#### Text block
Coloratura soprano
Julia Sitkovetsky has a wide range, performing music from art song to
Mozart's Queen of the Night, in the opera Die Zauberflöte, K. 620. Singing professionally since she was 16, she has accumulated experience in roles of many kinds.
Sitkovetsky was born in London on September 4, 1989. Her father,
Dmitry Sitkovetsky, is a violinist and conductor; her mother,
Susan Roberts, is an opera singer.
Julia has performed with her father, and her mother is among her teachers. She mastered the role of Flora in
Benjamin Britten's The Turn of the Screw and performed the role at the Glyndebourne Festival when she was 16 and again at the English National Opera at 18. She studied music at Queen's College, Oxford, graduating in 2012 with first class honors.
Sitkovetsky attended the Guildhall School of Music and Drama, studying with
Susan McCulloch, and she has continued vocal studies with
Marie McLaughlin and her mother, among others. She accumulated several major prizes, beginning in 2014 with a win at the Festival Singing Competition; that same year, she was a finalist at the Young Classical Artists Trust competition at London's Wigmore Hall.

#### Data listing
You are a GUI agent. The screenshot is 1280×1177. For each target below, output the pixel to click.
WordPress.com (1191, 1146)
---
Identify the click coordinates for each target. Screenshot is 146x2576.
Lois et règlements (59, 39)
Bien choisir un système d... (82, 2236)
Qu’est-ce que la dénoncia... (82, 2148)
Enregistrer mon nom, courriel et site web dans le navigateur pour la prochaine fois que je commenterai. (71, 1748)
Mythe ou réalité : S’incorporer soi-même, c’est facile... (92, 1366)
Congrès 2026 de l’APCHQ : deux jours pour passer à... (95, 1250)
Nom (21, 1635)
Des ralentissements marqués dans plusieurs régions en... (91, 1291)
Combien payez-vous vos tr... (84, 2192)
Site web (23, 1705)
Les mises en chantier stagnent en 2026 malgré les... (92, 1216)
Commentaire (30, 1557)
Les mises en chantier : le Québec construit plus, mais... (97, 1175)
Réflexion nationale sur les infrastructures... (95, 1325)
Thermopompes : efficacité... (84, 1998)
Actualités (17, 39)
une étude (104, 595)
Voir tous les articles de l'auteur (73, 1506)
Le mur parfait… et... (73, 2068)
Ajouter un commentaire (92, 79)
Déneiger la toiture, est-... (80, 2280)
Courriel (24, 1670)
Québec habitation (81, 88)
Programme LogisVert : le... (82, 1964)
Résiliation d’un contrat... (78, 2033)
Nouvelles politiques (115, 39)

#### What to do
1/ In the soprano profile, where did Julia Sitkovetsky perform the role of Flora when she was 16?
2/ Please retype the soprano profile between "Julia has performed" and "London's Wigmore Hall.", inclusive.

#### Exercise results
1/ At the Glyndebourne Festival.

2/
Julia has performed with her father, and her mother is among her teachers. She mastered the role of Flora in
Benjamin Britten's The Turn of the Screw and performed the role at the Glyndebourne Festival when she was 16 and again at the English National Opera at 18. She studied music at Queen's College, Oxford, graduating in 2012 with first class honors.
Sitkovetsky attended the Guildhall School of Music and Drama, studying with
Susan McCulloch, and she has continued vocal studies with
Marie McLaughlin and her mother, among others. She accumulated several major prizes, beginning in 2014 with a win at the Festival Singing Competition; that same year, she was a finalist at the Young Classical Artists Trust competition at London's Wigmore Hall.